### Prompt
Would you return, word for word, the lines of the data below from the line with "The height and" through the line with "Screen dimensions: 410x234", and no others?

### Records supplied
-------
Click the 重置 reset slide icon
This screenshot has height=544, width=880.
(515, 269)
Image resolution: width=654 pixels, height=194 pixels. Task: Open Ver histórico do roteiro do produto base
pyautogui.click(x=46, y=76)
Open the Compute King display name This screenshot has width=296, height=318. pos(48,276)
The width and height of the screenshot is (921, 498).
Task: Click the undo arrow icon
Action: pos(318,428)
-------
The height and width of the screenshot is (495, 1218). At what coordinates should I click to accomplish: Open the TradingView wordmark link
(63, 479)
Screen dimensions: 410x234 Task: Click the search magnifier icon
-------
### Result for this exercise
The height and width of the screenshot is (495, 1218). At what coordinates should I click to accomplish: Open the TradingView wordmark link
(63, 479)
Screen dimensions: 410x234 Task: Click the search magnifier icon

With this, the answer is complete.